Dataset entries:
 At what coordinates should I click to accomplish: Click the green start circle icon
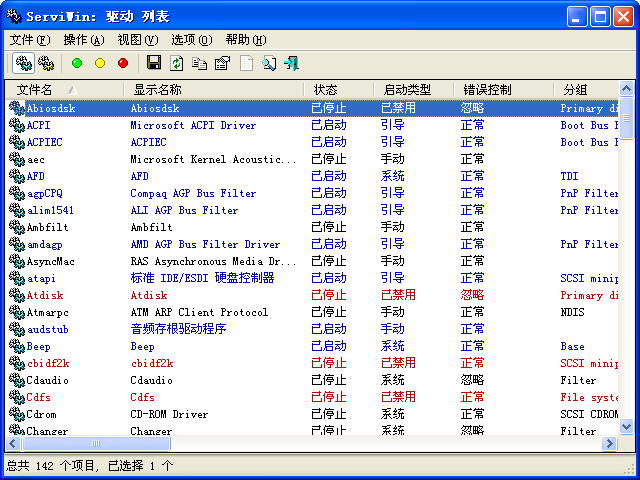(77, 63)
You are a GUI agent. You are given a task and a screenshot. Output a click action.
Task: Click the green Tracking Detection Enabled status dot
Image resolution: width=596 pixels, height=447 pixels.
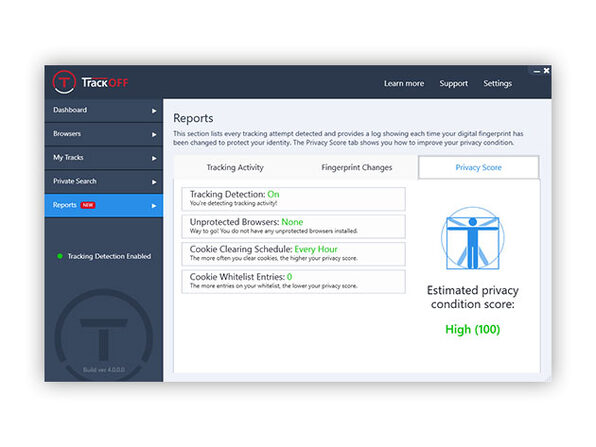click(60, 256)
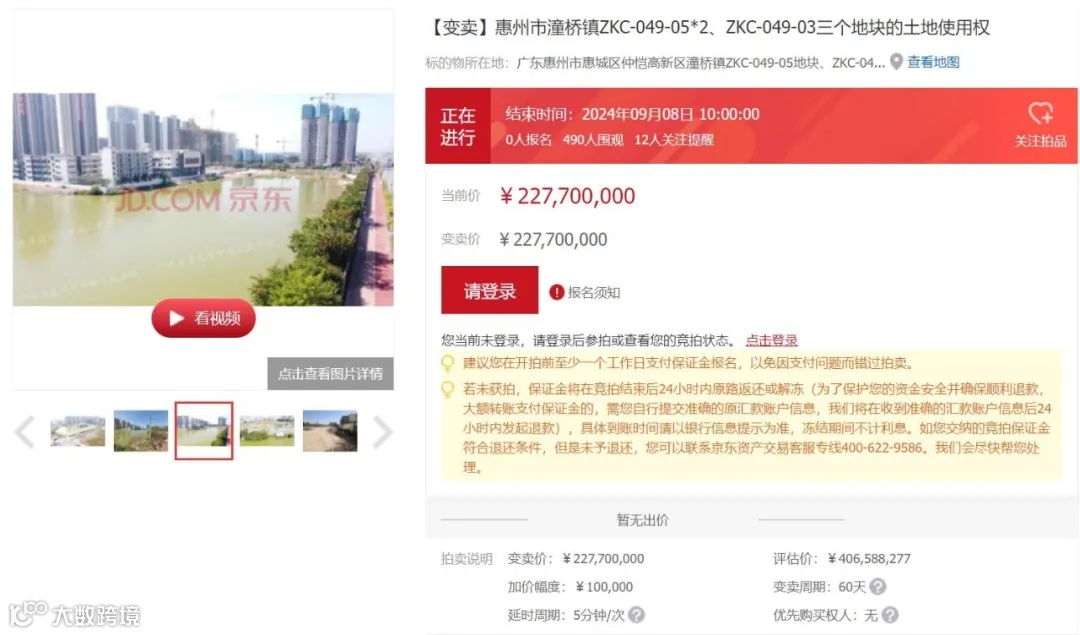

Brief: For this exercise, the lines from the one containing "You are a GUI" through the last line of the entries above are to be output exactly, both included, and pictures are skipped.

Your response:
You are a GUI agent. You are given a task and a screenshot. Output a click action.
Task: Click the green Tracking Detection Enabled status dot
Image resolution: width=596 pixels, height=447 pixels.
click(60, 256)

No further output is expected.